Angola é um dos países mais atentos a estas oscilações devido à sua conhecida dependência das receitas petrolíferas, e a importância que estas têm para lidar com a grave crise económica que atravessa, especialmente nas dimensões inflacionista e cambial, onde o esperado superavit (preço acima dos 70 USD) poderia ser importante para contrariar.
Isto, porque o crude ainda responde por cerca de 90% das exportações angolanas, 35% do PIB nacional e 60% das receitas fiscais do país, o que faz deste sector não apenas importante mas estratégico para o Executivo.
O Governo deposita esperança, no curto e médio prazo, de conseguir o objectivo de aumentar a produção nacional, uma das razões por que abandonou a OPEP em 2023, actualmente abaixo de 1 mbpd, gerando mais receita no sector de forma a, como, por exemplo, está a ser feito há anos em países como a Arábia Saudita ou os EAU, usar o dinheiro do petróleo para libertar a economia nacional da dependência do... petróleo.
O aumento da produção nacional não está a ser travada por falta de potencial, porque as reservas estimadas são de nove mil milhões de barris e já foi superior a 1,8 mbpd há pouco mais de uma década, o problema é claramente o desinvestimento das majors a operar no país.
Aliás, o Governo de João Lourenço tem ainda como motivo de preocupação uma continuada e prevista redução da produção de petróleo, que se estima que seja na ordem dos 20% na próxima década, estando actualmente pouco acima dos 1,1 milhões de barris por dia (mbpd), muito longe do seu máximo histórico de 1,8 mbpd em 2008.
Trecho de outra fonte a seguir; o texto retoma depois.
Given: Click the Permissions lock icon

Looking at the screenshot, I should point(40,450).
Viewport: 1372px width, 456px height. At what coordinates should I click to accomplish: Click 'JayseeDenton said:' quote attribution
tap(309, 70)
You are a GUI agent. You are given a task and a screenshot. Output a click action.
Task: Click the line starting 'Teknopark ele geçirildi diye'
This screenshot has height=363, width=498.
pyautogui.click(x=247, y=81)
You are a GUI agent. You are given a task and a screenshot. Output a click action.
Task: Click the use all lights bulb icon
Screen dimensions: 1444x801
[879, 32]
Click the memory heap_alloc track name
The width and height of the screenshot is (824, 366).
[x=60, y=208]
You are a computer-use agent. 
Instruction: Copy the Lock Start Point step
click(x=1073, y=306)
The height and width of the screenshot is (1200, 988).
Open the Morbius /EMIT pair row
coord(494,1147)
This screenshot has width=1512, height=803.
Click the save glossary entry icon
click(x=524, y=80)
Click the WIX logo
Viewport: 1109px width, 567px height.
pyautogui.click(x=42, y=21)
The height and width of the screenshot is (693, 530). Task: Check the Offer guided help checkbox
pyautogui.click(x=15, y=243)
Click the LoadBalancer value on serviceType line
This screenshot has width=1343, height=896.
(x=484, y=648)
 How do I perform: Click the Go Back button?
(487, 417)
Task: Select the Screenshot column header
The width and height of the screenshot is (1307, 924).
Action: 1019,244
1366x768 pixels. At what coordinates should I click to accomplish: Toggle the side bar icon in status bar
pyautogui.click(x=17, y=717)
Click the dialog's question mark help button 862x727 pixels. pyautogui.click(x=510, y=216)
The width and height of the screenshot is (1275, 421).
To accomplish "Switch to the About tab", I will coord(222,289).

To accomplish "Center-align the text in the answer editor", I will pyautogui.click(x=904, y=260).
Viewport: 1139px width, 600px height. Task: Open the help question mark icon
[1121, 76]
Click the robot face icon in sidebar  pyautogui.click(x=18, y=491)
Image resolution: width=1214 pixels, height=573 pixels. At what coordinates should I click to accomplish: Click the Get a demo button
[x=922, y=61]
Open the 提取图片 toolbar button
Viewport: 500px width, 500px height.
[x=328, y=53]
Por detrás desta quebra, entre outros factores, o desinvestimento em toda a extensão do sector, deste a pesquisa à manutenção, quando se sabe que o offshore nacional, com os campos a funcionar, está em declínio há vários anos devido ao seu envelhecimento, ou seja, devido à sua perda de crude para extrair e as multinacionais não estão a demonstrar o interesse das últimas décadas em apostar no país.
A questão da urgente transição energética, devido às alterações climáticas, com os combustíveis fosseis a serem os maus da fita, é outro factor que está a esfumar a importância do sector petrolífero em Angola.